Work instructions>
Identify every line in the data below that contains the word "dropdown", and copy each one in full.

Records shown>
start
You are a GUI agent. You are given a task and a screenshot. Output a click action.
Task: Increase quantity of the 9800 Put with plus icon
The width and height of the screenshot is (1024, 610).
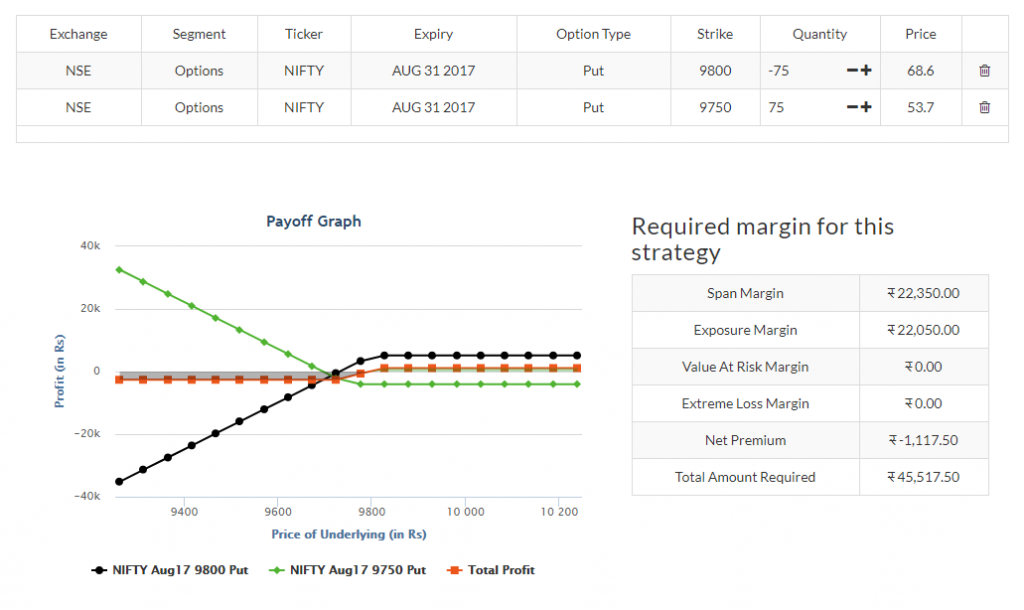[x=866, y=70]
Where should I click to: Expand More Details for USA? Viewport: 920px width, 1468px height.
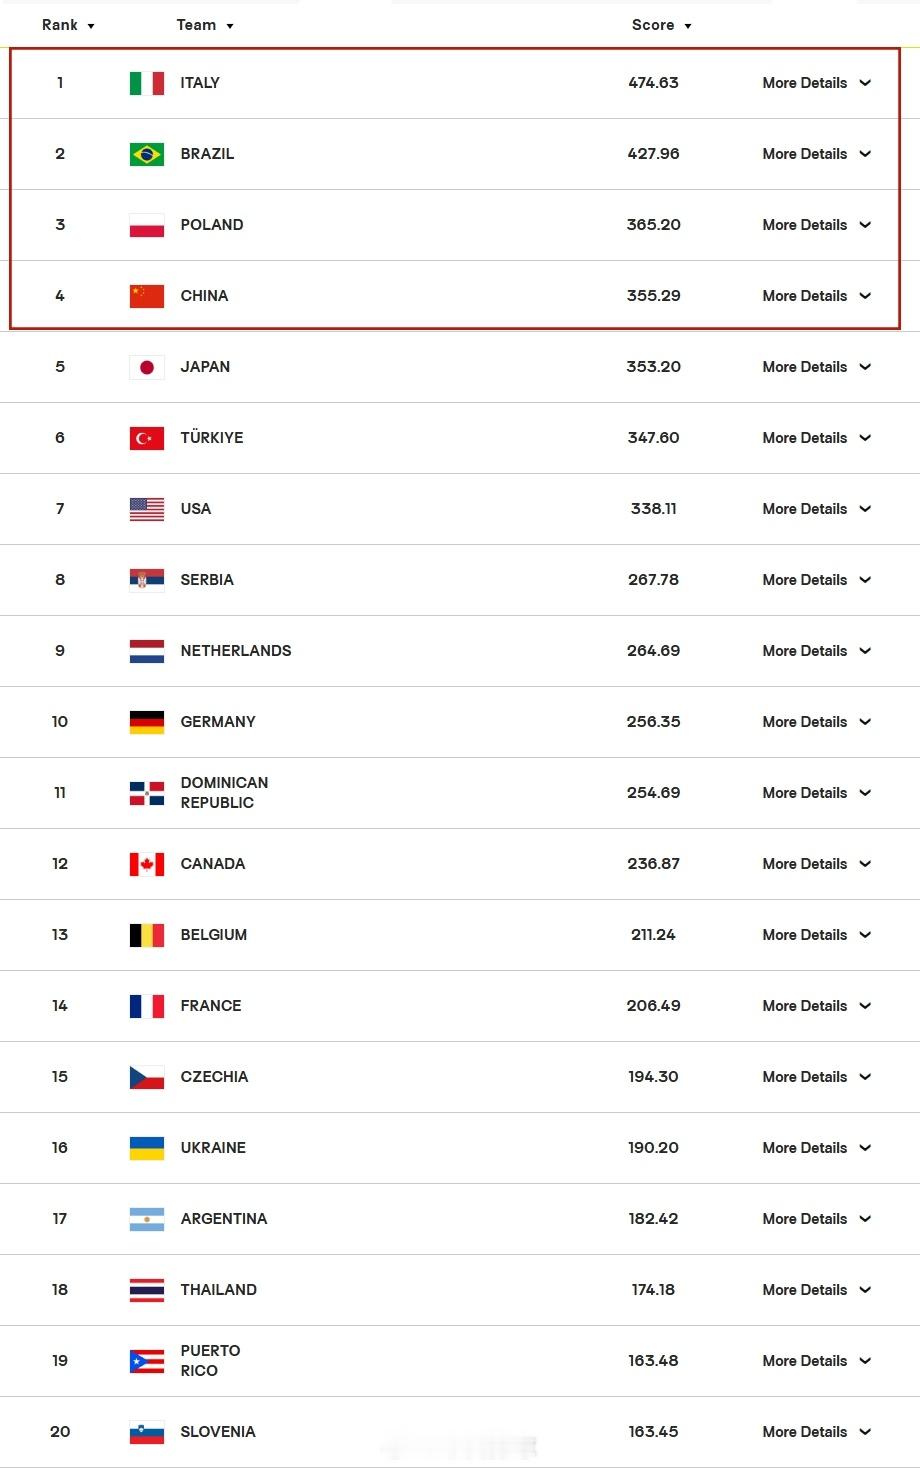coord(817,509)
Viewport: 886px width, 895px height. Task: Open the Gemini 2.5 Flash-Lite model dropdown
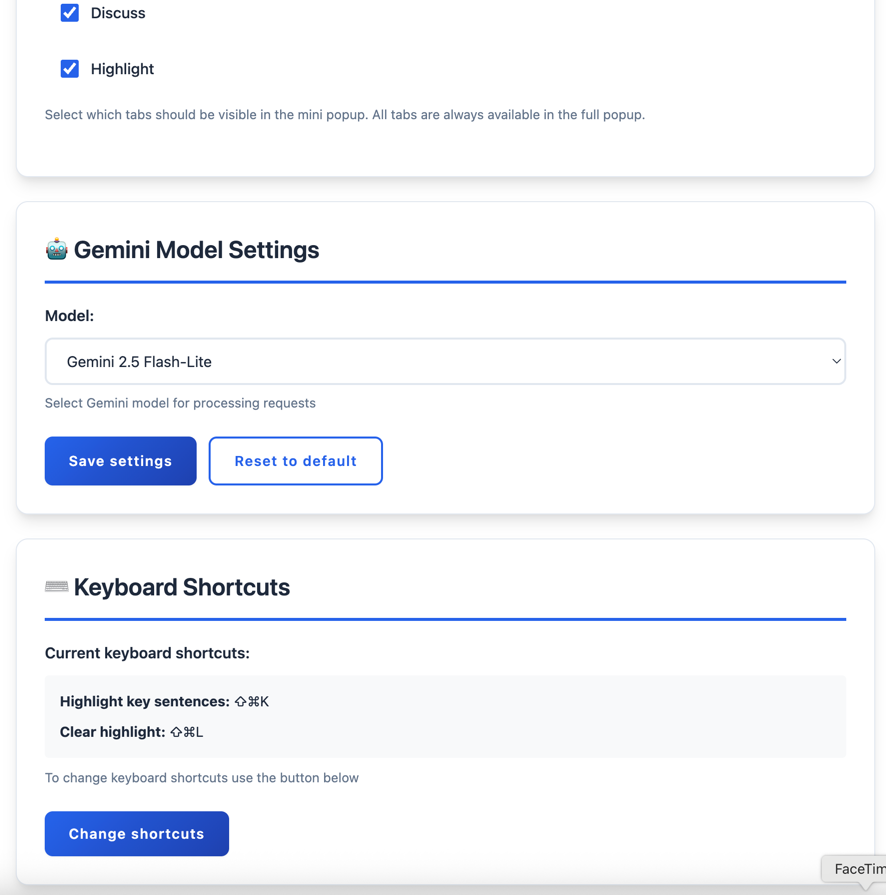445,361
end
start
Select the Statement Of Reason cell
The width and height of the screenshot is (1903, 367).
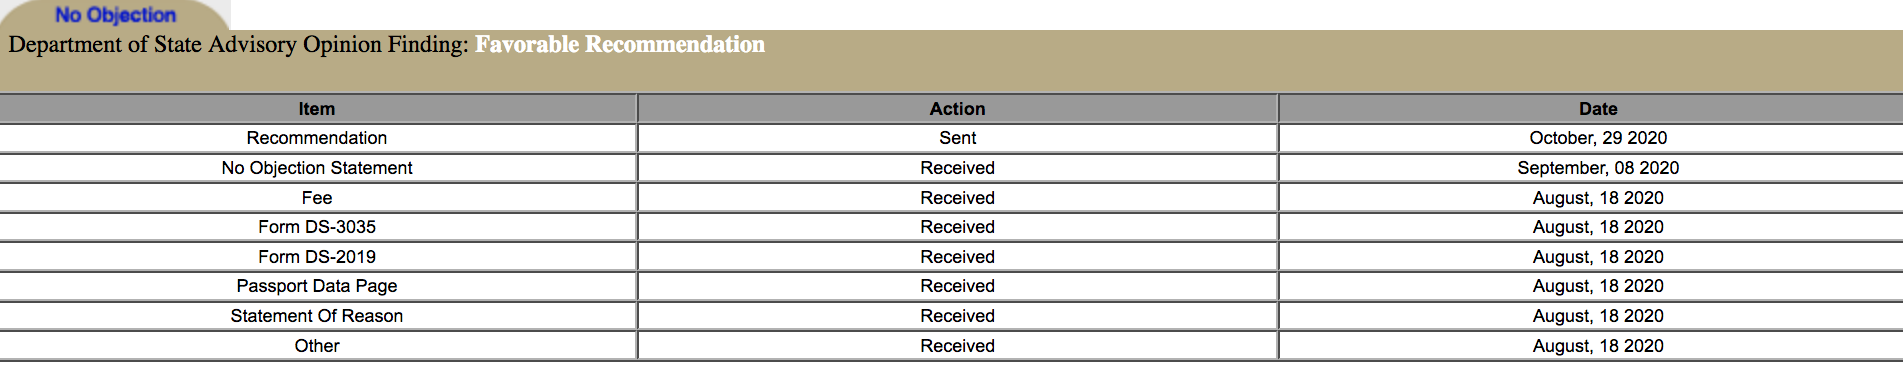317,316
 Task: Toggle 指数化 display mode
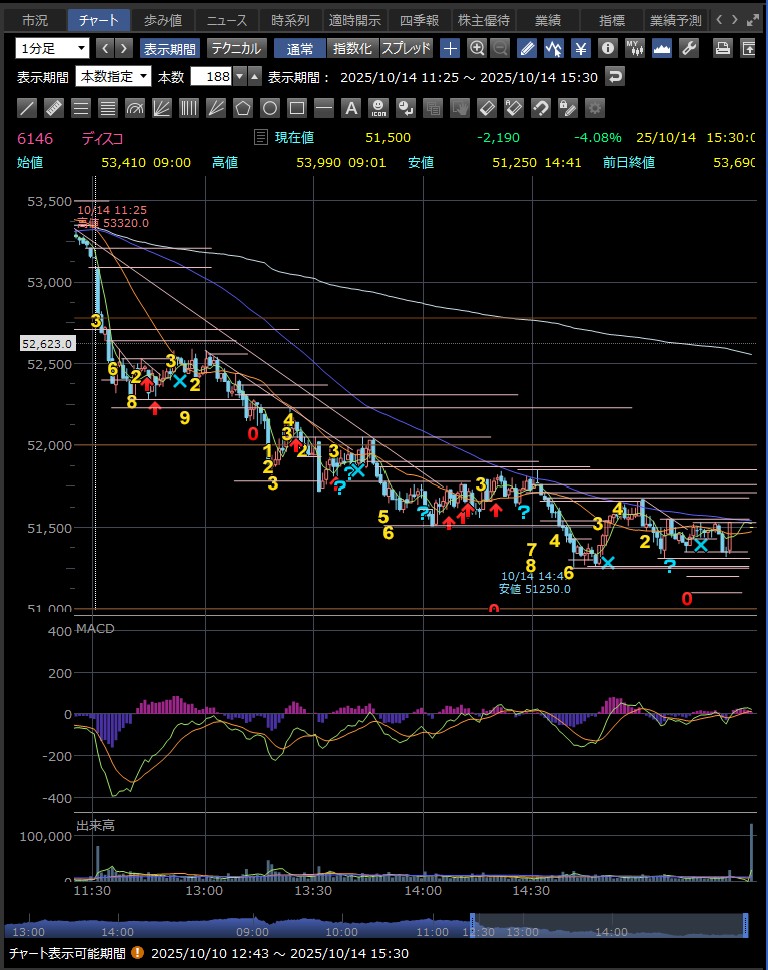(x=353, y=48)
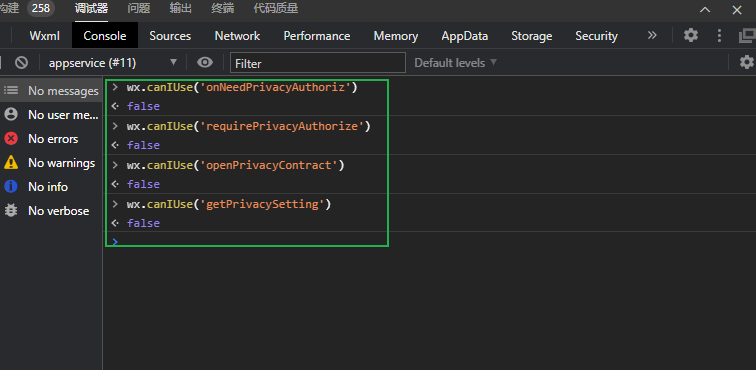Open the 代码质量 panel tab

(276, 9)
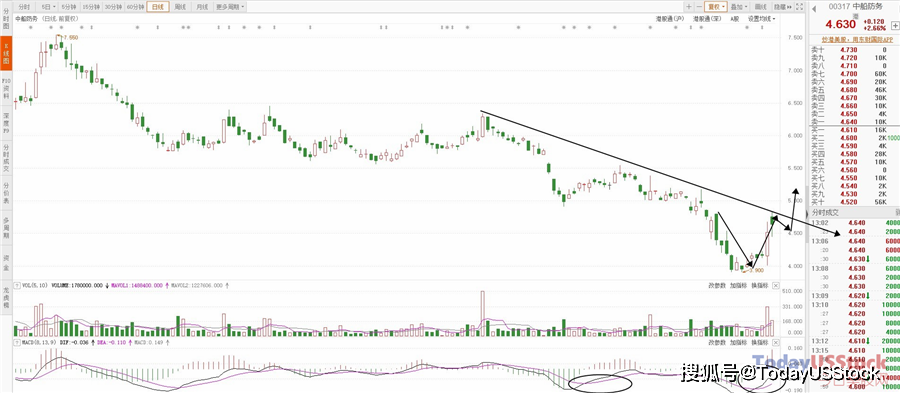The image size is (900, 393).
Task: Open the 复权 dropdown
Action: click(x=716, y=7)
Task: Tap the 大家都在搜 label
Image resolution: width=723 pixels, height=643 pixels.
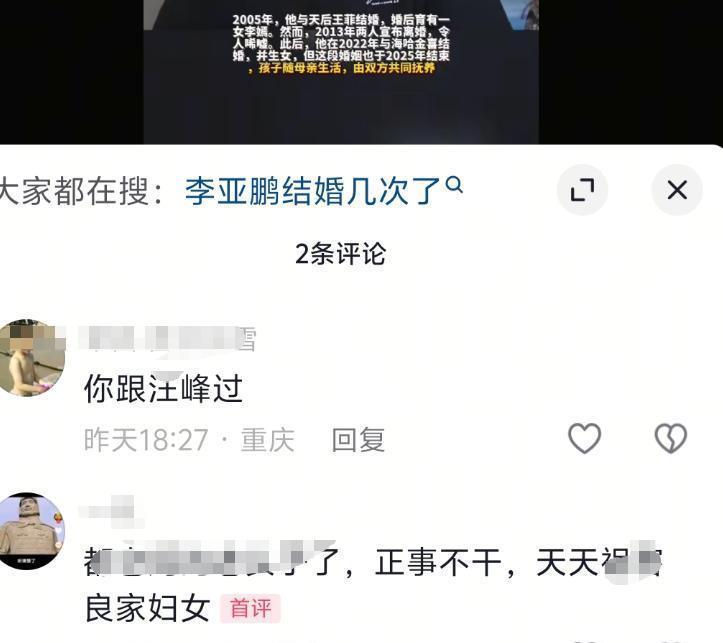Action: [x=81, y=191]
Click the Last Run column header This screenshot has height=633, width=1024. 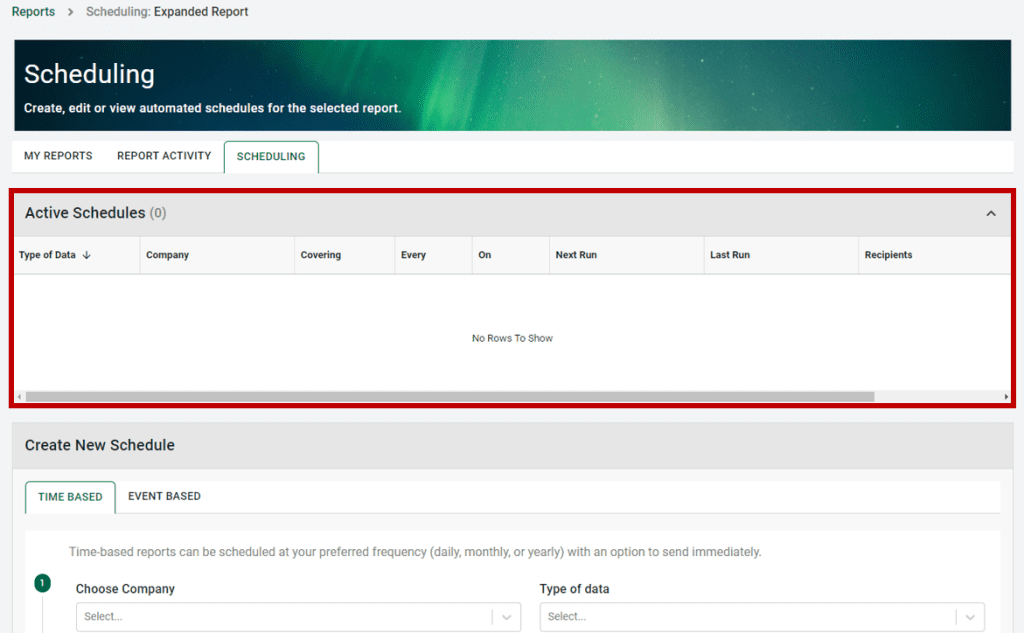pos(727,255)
end
Task output>
Viewport: 886px width, 895px height. Task: Open the Gemini 2.5 Flash-Lite model dropdown
Task: Open the 复权 dropdown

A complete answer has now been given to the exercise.